The Kitchen as Designed Experience
Four incompatible diets, modernist cooking as the crate, batch cooking as governance.
Six-forty in the morning. Four burners going. Rice cooker on the counter behind me, steam curling up toward the hood vent. I have a sheet pan of chicken thighs coming out of the oven in three minutes, a pot of GF penne at rolling boil, a skillet of regular linguine one burner over, and two different sauce bases reducing on the back. My son needs plain chicken with barbecue sauce on the side, not touching anything. My daughter will eat the pasta but only if the sauce isn’t “weird,” which rules out about half of what I make. My wife has her own constraints. I have celiac and Crohn’s, so cross-contamination isn’t a preference issue. It’s a medical one.

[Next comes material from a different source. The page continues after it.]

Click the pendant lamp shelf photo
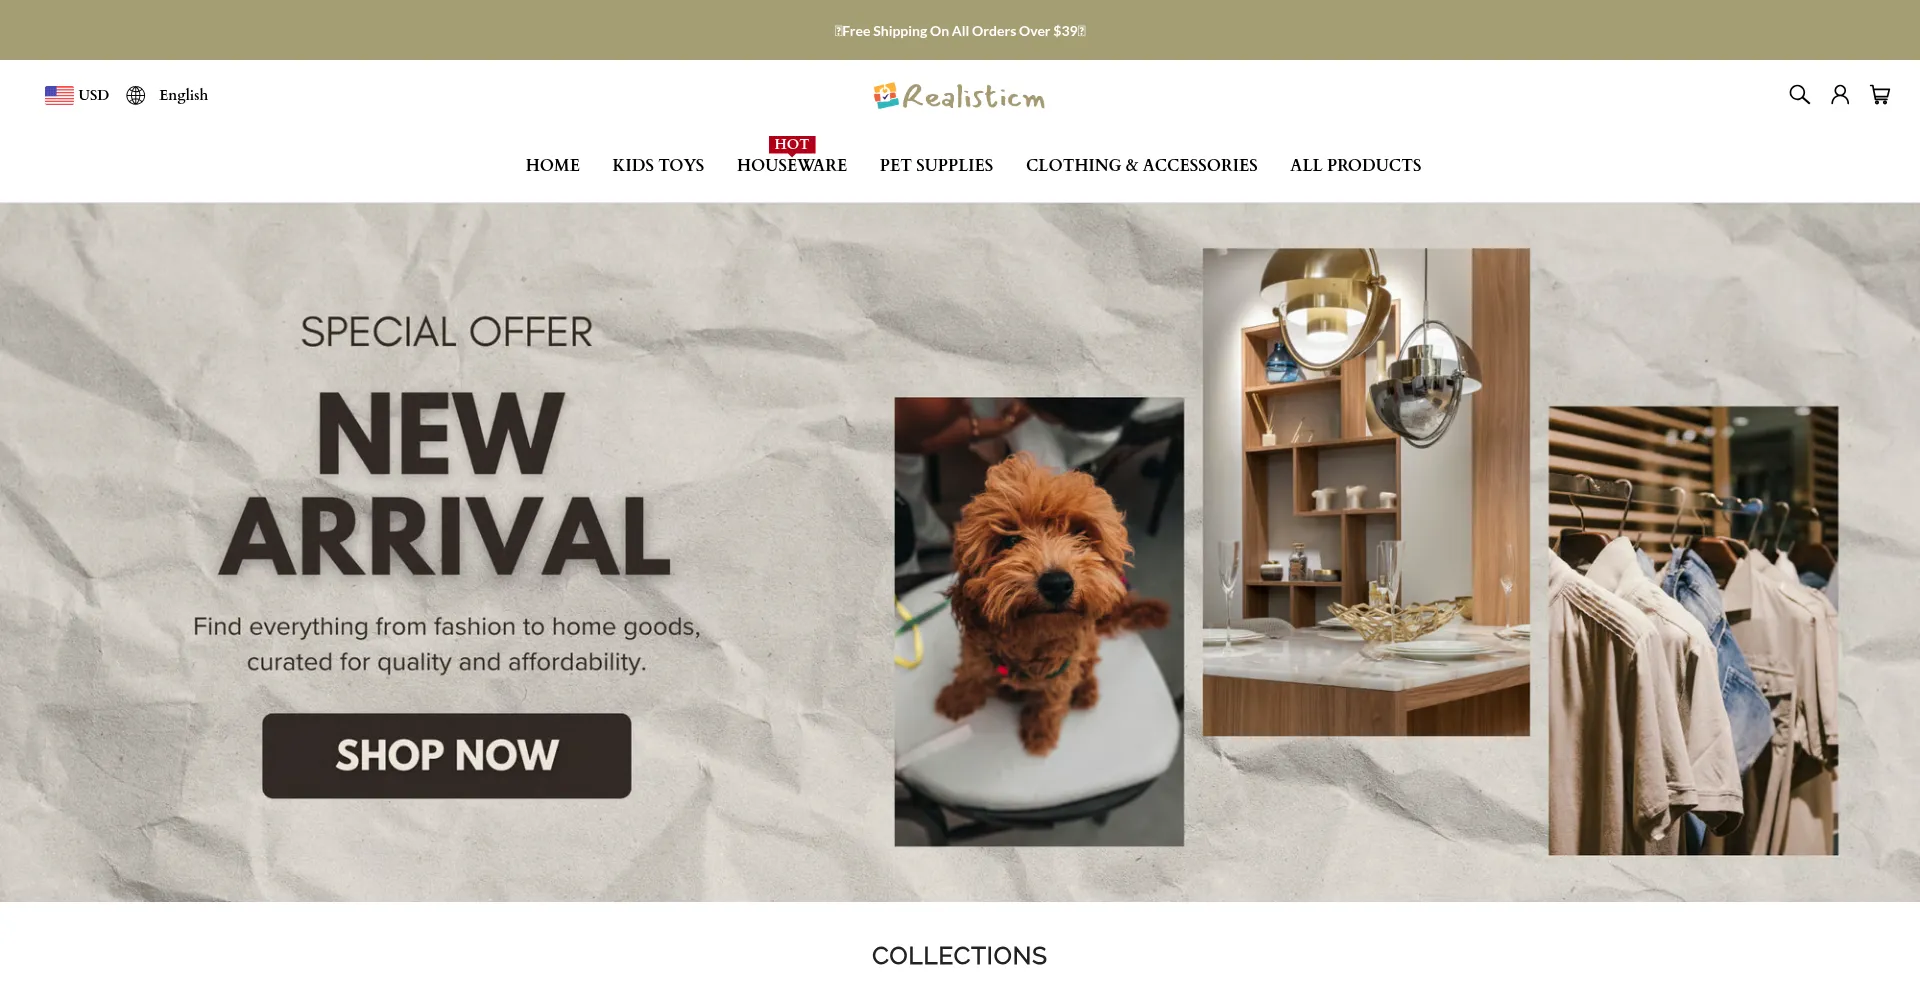 [x=1366, y=492]
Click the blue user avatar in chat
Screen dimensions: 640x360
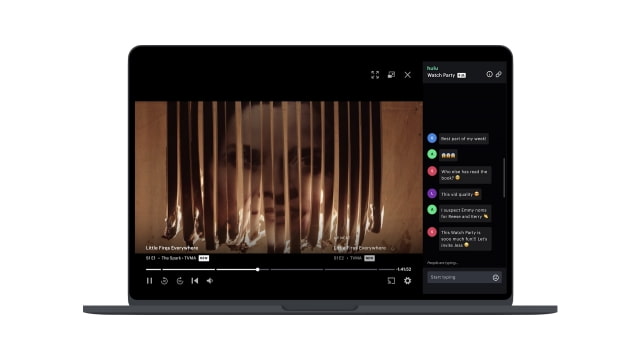[x=432, y=138]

This is breakfast and lunch prep for the day. It takes about ninety minutes. Then the work starts.
Both of my kids have ARFID (avoidant/restrictive food intake disorder), which means their relationship to food is governed by texture, smell, temperature, and appearance in ways that don’t bend to persuasion or exposure therapy on any useful timeline. You can’t negotiate with it. You design around it.
My wife and I mapped this out over years, mostly through failure. We found four cuisine frameworks the family can tolerate across different configurations: Italian, Mexican, American BBQ, and French. Not every person eats every cuisine. But between those four, we can construct enough variety that nobody is eating the same three meals on rotation forever.
The cooking itself runs on a three-layer model, whether or not I had that language for it at the time.
The first layer is the group body. A protein, a starch, a sauce base, cooked in volume. Sunday I might do five pounds of pulled pork, a large pot of rice, and two sauce bases (a red and a cream). That batch is the raw material for the week. It doesn’t belong to any single meal yet.
The second layer is what I think of as the persona: the cuisine framework applied to that base. The same pulled pork becomes carnitas with lime and cilantro, or gets a Memphis rub and goes on slider buns, or folds into a ragu over pasta. Same protein, different room.
The third layer is individual accommodation. My plate gets the gluten-free version. My son gets his portion separated before any sauce touches it. My daughter gets the pasta but with the sauce she approved last Thursday (not the new one I tried). My wife’s plate accounts for her needs. Four people, four assemblies, from the same base.
This is the Selector operating in a kitchen. Modernist technique plus mapped cuisines gives me the crate. The constraints are fixed. The combinations inside those constraints are where the design lives.
I want to be honest about this: I absolutely cannot frame it as though I have this figured out. It is messy and it is ongoing. There are weeks where the batch cooking falls apart because I am in a flare and standing for ninety minutes at the stove is not happening. There are dinners that get rejected across the board and we end up at frozen pizza (GF for me, regular for everyone else, and even that requires two separate oven runs). The system does not fix the constraints. The constraints are permanent.
What the system does is make good days more likely and bad days less destructive. When I batch on Sunday and the week cooperates, Monday through Wednesday run almost on autopilot. When I am depleted, the frozen portions from last week’s batch are already portioned and labeled. The governance is against low-spoon days. The structure exists precisely because the maker cannot always be present to improvise.
Doing this, giving it a name, treating it as a formalized system even before I had that language, changed how I thought about every other design problem I touched. If you can run a three-layer model at six in the morning with a flare and two kids who will not eat what you made, you can run it anywhere.